Written request: Present the records below as a numbered list, omitting any blank lines.

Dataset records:
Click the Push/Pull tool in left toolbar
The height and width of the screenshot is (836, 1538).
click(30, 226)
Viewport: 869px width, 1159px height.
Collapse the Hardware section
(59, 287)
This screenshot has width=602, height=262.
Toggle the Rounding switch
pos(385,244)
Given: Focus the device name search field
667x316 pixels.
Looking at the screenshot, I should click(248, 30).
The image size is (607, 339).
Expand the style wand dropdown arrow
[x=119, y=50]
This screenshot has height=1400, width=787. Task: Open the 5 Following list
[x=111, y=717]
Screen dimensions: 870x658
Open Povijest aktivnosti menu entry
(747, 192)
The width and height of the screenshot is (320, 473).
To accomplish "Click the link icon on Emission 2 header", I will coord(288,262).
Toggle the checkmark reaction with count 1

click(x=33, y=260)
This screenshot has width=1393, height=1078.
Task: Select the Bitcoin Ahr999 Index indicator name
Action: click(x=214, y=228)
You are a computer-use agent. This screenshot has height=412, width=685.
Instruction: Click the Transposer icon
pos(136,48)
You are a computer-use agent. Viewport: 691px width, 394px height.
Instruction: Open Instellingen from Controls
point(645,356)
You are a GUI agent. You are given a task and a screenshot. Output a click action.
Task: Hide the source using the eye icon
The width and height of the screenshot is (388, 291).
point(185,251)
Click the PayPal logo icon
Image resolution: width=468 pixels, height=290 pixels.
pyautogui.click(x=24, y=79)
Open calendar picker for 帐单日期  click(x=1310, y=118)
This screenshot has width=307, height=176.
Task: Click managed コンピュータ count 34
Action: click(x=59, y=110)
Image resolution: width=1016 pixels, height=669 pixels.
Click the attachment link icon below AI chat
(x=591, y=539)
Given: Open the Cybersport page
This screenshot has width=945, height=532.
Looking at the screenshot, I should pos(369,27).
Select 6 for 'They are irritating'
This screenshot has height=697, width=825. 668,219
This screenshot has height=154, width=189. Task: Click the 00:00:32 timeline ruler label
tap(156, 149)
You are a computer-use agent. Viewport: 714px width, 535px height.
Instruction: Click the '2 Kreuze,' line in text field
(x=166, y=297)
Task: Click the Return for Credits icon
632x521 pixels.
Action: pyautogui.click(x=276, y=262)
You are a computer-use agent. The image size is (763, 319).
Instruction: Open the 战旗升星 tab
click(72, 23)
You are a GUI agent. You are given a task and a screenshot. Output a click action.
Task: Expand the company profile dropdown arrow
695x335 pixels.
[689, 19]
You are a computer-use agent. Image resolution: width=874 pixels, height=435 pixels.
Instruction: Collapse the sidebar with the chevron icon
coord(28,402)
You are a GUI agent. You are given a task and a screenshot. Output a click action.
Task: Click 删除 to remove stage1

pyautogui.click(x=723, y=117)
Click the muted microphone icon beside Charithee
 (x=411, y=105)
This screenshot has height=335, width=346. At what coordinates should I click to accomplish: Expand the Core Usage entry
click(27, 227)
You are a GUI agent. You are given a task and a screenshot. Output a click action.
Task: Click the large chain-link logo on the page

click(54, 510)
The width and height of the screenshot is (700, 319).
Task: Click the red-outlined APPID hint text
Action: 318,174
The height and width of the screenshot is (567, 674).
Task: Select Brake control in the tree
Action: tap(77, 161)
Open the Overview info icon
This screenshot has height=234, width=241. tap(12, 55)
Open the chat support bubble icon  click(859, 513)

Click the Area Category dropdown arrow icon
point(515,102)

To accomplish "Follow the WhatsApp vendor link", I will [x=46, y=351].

Exercise solution:
1. Click the Push/Pull tool in left toolbar
2. The height and width of the screenshot is (836, 1538).
3. click(30, 226)
4. Viewport: 869px width, 1159px height.
5. Collapse the Hardware section
6. (59, 287)
7. This screenshot has width=602, height=262.
8. Toggle the Rounding switch
9. pos(385,244)
10. Given: Focus the device name search field
11. 667x316 pixels.
12. Looking at the screenshot, I should click(248, 30).
13. The image size is (607, 339).
14. Expand the style wand dropdown arrow
15. [x=119, y=50]
16. This screenshot has height=1400, width=787. Task: Open the 5 Following list
17. [x=111, y=717]
18. Screen dimensions: 870x658
19. Open Povijest aktivnosti menu entry
20. (747, 192)
21. The width and height of the screenshot is (320, 473).
22. To accomplish "Click the link icon on Emission 2 header", I will coord(288,262).
23. Toggle the checkmark reaction with count 1
24. click(x=33, y=260)
25. This screenshot has width=1393, height=1078.
26. Task: Select the Bitcoin Ahr999 Index indicator name
27. Action: click(x=214, y=228)
28. You are a computer-use agent. This screenshot has height=412, width=685.
29. Instruction: Click the Transposer icon
30. pos(136,48)
31. You are a computer-use agent. Viewport: 691px width, 394px height.
32. Instruction: Open Instellingen from Controls
33. point(645,356)
34. You are a GUI agent. You are given a task and a screenshot. Output a click action.
35. Task: Hide the source using the eye icon
36. The width and height of the screenshot is (388, 291).
37. point(185,251)
38. Click the PayPal logo icon
39. Image resolution: width=468 pixels, height=290 pixels.
40. pyautogui.click(x=24, y=79)
41. Open calendar picker for 帐单日期  click(x=1310, y=118)
42. This screenshot has width=307, height=176.
43. Task: Click managed コンピュータ count 34
44. Action: click(x=59, y=110)
45. Image resolution: width=1016 pixels, height=669 pixels.
46. Click the attachment link icon below AI chat
47. (x=591, y=539)
48. Given: Open the Cybersport page
49. This screenshot has width=945, height=532.
50. Looking at the screenshot, I should pos(369,27).
51. Select 6 for 'They are irritating'
52. This screenshot has height=697, width=825. 668,219
53. This screenshot has height=154, width=189. Task: Click the 00:00:32 timeline ruler label
54. tap(156, 149)
55. You are a computer-use agent. Viewport: 714px width, 535px height.
56. Instruction: Click the '2 Kreuze,' line in text field
57. (x=166, y=297)
58. Task: Click the Return for Credits icon
59. 632x521 pixels.
60. Action: pyautogui.click(x=276, y=262)
61. You are a computer-use agent. The image size is (763, 319).
62. Instruction: Open the 战旗升星 tab
63. click(72, 23)
64. You are a GUI agent. You are given a task and a screenshot. Output a click action.
65. Task: Expand the company profile dropdown arrow
66. 695x335 pixels.
67. [689, 19]
68. You are a computer-use agent. Image resolution: width=874 pixels, height=435 pixels.
69. Instruction: Collapse the sidebar with the chevron icon
70. coord(28,402)
71. You are a GUI agent. You are given a task and a screenshot. Output a click action.
72. Task: Click 删除 to remove stage1
73. pyautogui.click(x=723, y=117)
74. Click the muted microphone icon beside Charithee
75.  (x=411, y=105)
76. This screenshot has height=335, width=346. At what coordinates should I click to accomplish: Expand the Core Usage entry
77. click(27, 227)
78. You are a GUI agent. You are given a task and a screenshot. Output a click action.
79. Task: Click the large chain-link logo on the page
80. click(54, 510)
81. The width and height of the screenshot is (700, 319).
82. Task: Click the red-outlined APPID hint text
83. Action: 318,174
84. The height and width of the screenshot is (567, 674).
85. Task: Select Brake control in the tree
86. Action: tap(77, 161)
87. Open the Overview info icon
88. This screenshot has height=234, width=241. tap(12, 55)
89. Open the chat support bubble icon  click(859, 513)
90. Click the Area Category dropdown arrow icon
91. point(515,102)
92. To accomplish "Follow the WhatsApp vendor link", I will [x=46, y=351].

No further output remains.